Here is a list of the various things that I found while working on my rom editor.
I'll start with level tilemaps:
Most levels (not water levels or slipslide ride), are stored in colums. They are 16 32x32 tiles high and vary in length. Each tile takes up 2 bytes of rom.Byte 1 says which tile number to use. The low bit of byte 2 is also part of the tile number (if there are more than 255 tiles in a tileset). The high bit of byte 2 tells weather the tile is horozontally or vertically fliped. EX) 00 01 is tile 1, 40 01 is tile 1 horozontally flipped, 80 01 is tile 1 tile 1 vertically flipped, C0 01 it tile 1 horizontally and vertically flipped.
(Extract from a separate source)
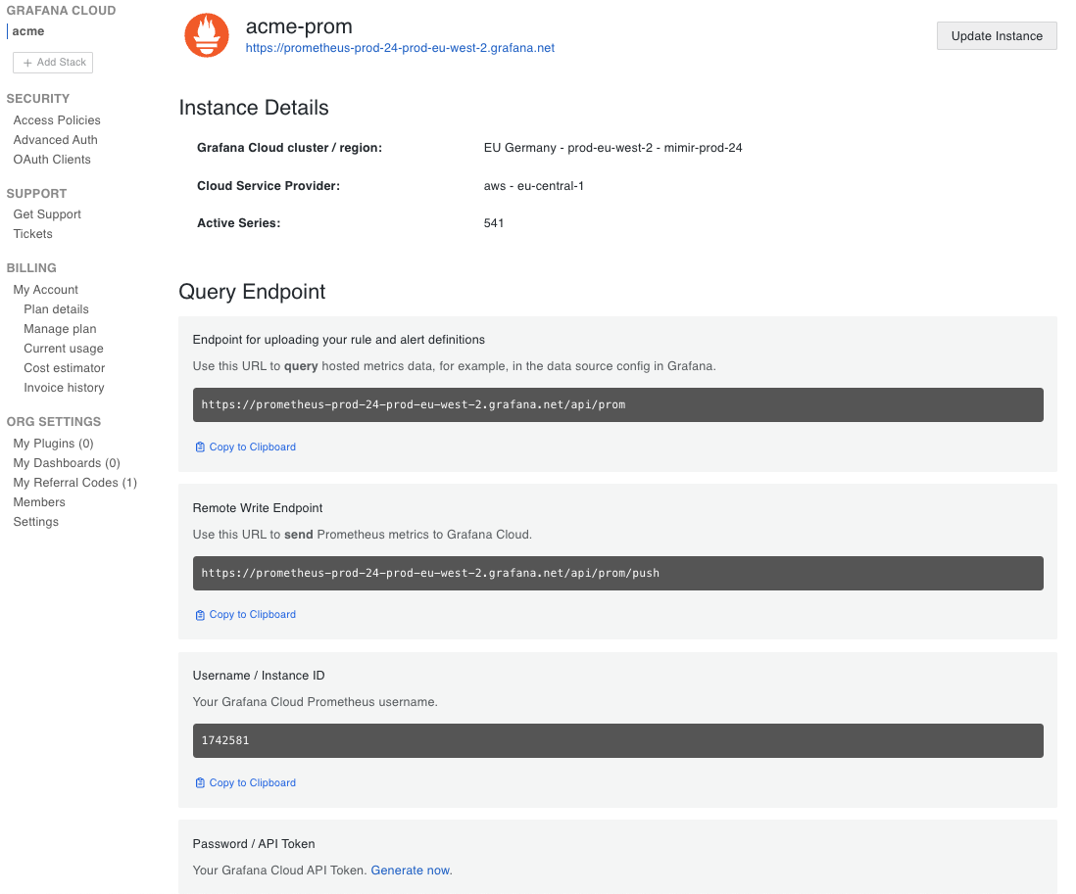This screenshot has width=1076, height=894.
Task: Click the clipboard icon beside the query endpoint
Action: 199,447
If a tile is horozontally flipped, the tile's collision is also fliped. However, if a tile is vertically flipped, its collision is NOT flipped.
Now object maps:
A typical object is 8 bytes long, it looks like this FU 00 XX XX YY YY OB OB. The FU is the object function byte. It is always betyeen 0 and F. Most objects use 01 for this byte. However "special" objects, such as the day-night trigger in jungle hijinxs use 08 for this. Byte 2 is always zero. Bytes 3 and 4 are the X-coordinate of the object. Bytes 5 and 6 are the Y-coordinate. Bytes 7 and 8 are the object short. They probably point to some ASM code to tell the game what to do. Also, objects' position is stored relative to the global tileset. As in, in object map terms, the X-coordinate of the start of jungle hijinxs is 0, but the X-coordinate of the beginning of ropey rampage is about 6000. Another thing, objects must appear in order, as in the X-co of the first object must be less than the X-co of the second object. Object 2 will not appear until object 1 has appeared.
Banana time:
Banana maps have a very strange data structure. Each banana formation in a level is 4 bytes long. They look like this: BA YY XX XX. BA is the banana formation. (images of them can be found on Giangurgolo's page). It is always even. Byte 2 is the Y-co of the formation. It MUST be a multiple of 8, (there are very few times when this is not the case). If not, a very strange banana formation will appear or the game will crash. The 2 byte X-co is very wierd. It is byte 4, times 64 plus byte 3, divided by 4. Byte 3 must be a multiple of $32. Bananas are stored relative to the level, as in the beginning of every level is 0 in banana map terms. Also, banana formations must appear in order. The X-co of banana 1 must be less than the X-co of banana 2.
This is most of the random things I have observed while hacking DKC.